Collected data
──────────

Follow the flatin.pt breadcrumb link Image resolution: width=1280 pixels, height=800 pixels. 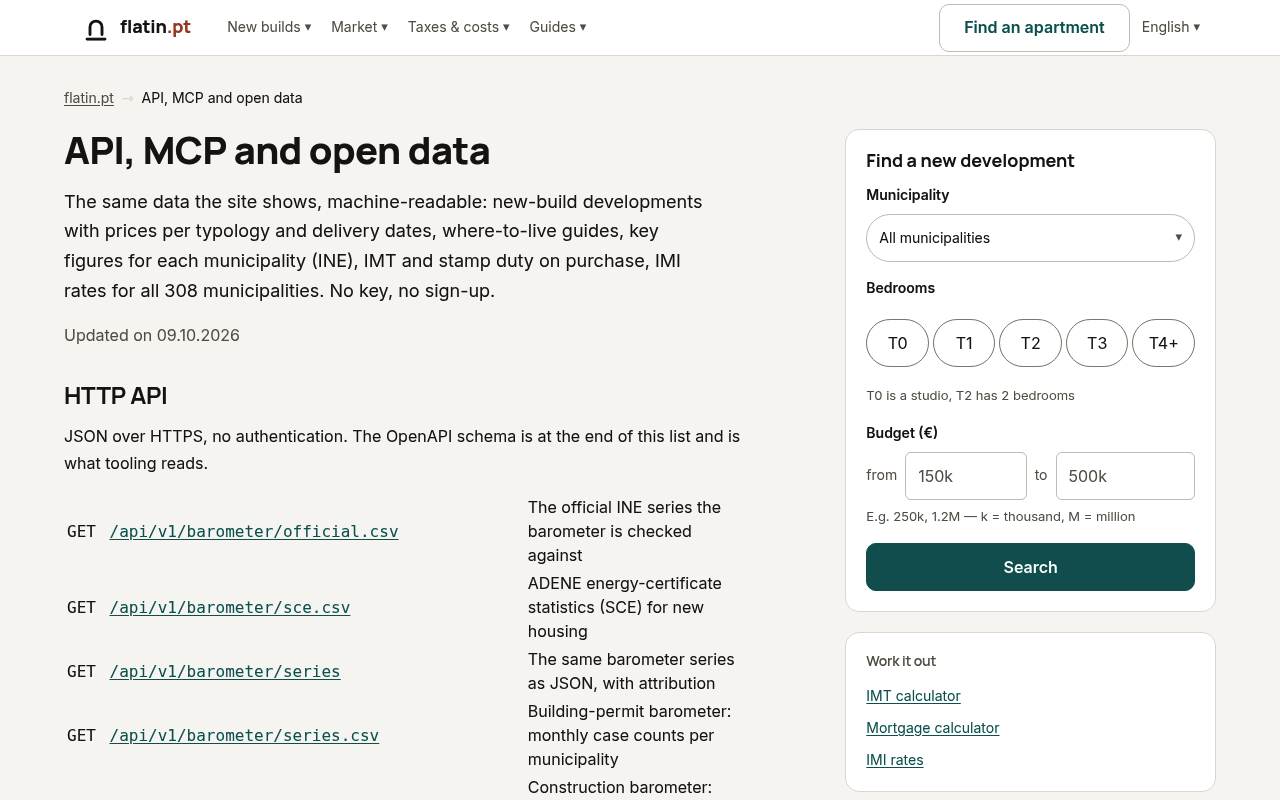coord(89,98)
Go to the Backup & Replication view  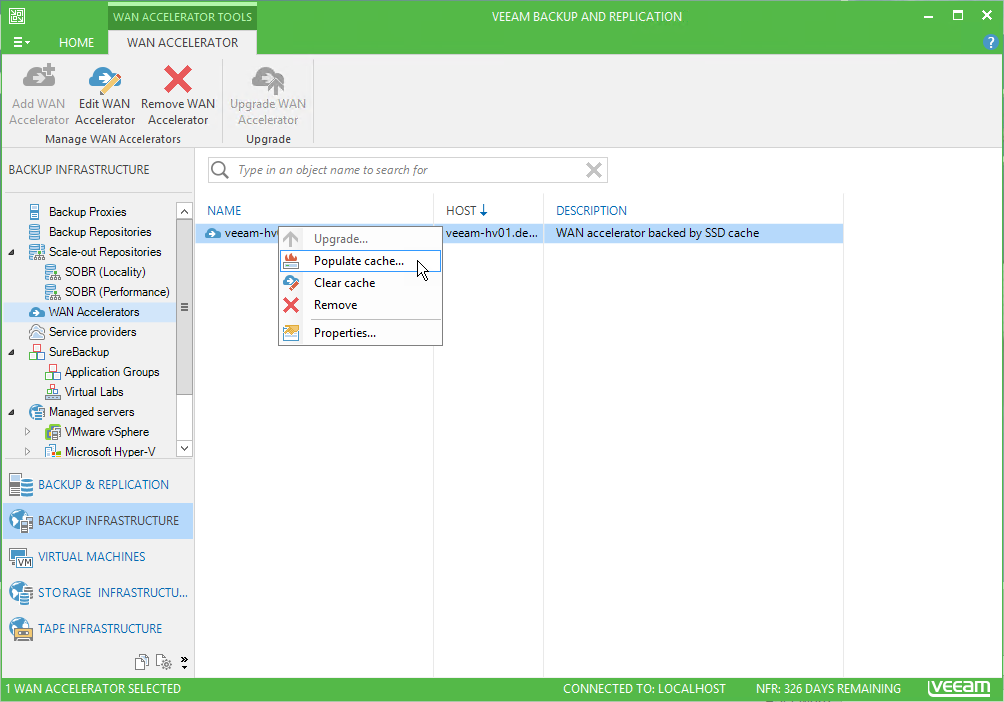coord(103,485)
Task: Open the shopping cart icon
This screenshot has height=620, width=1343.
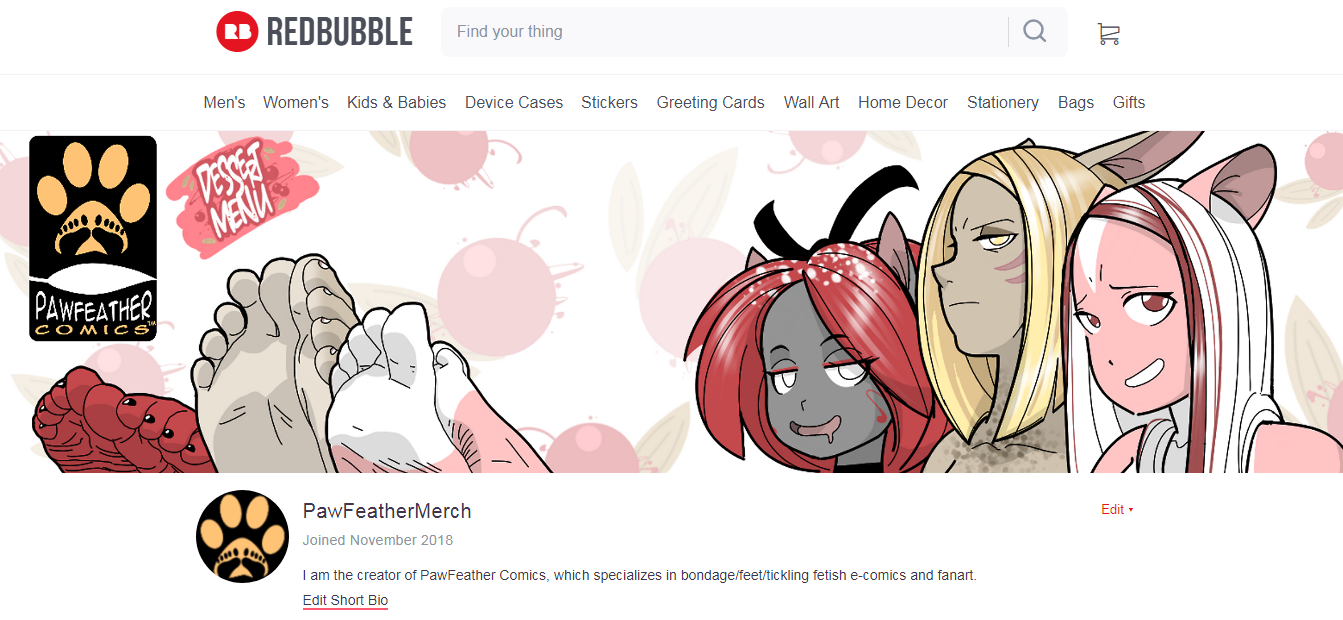Action: tap(1108, 34)
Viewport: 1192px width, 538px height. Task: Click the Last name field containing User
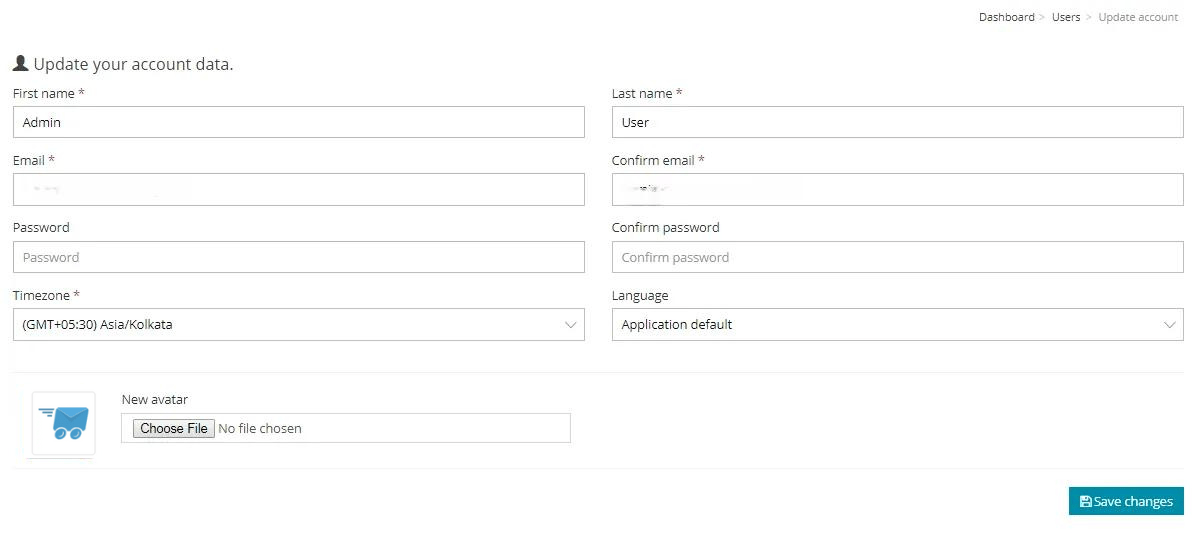(x=897, y=122)
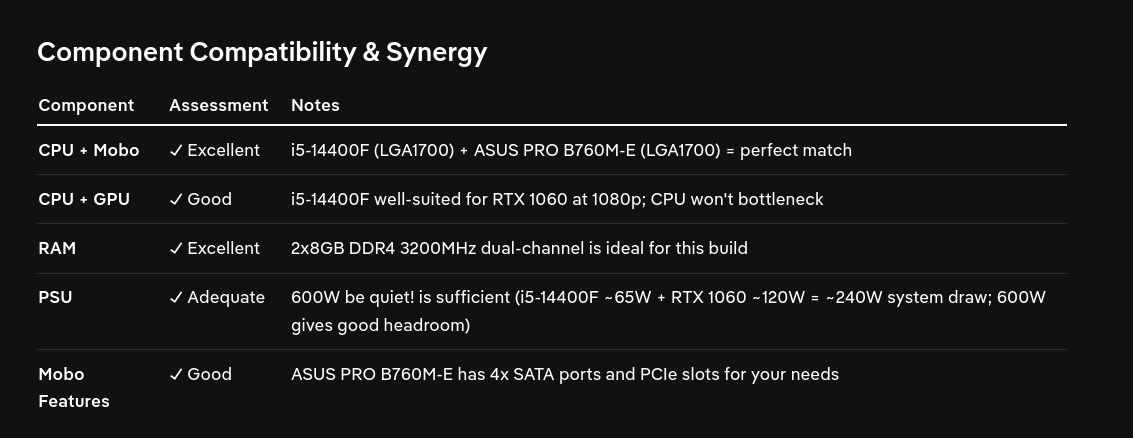Select the Mobo Features row label
The image size is (1133, 438).
pos(74,387)
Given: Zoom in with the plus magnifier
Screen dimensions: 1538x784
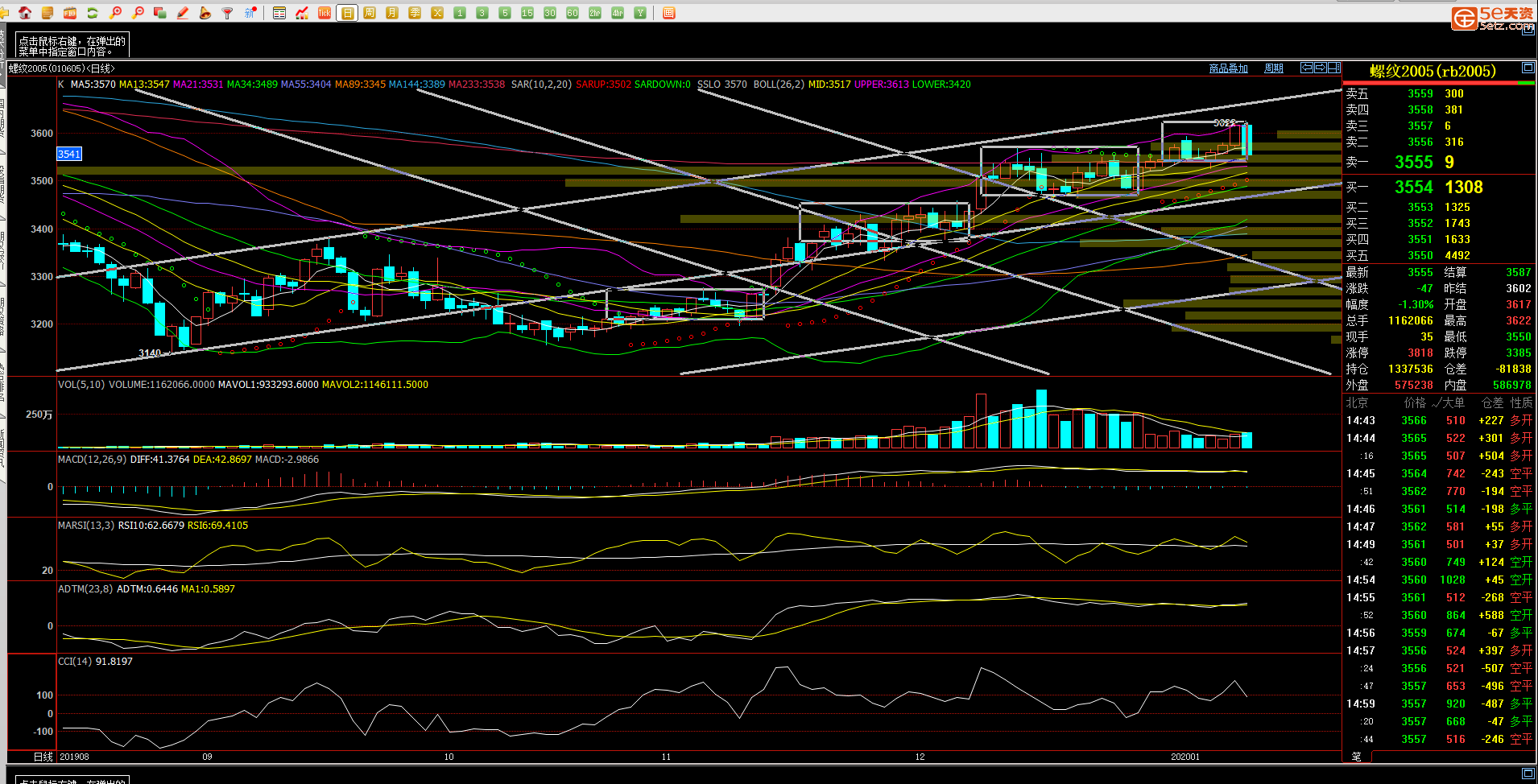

──────────

PROMPT: Return only the lines from the one containing "Given: Zoom in with the plus magnifier" through the last line of the entries above, exactly as written and without pictures.

EXERCISE SOLUTION:
Given: Zoom in with the plus magnifier
Screen dimensions: 1538x784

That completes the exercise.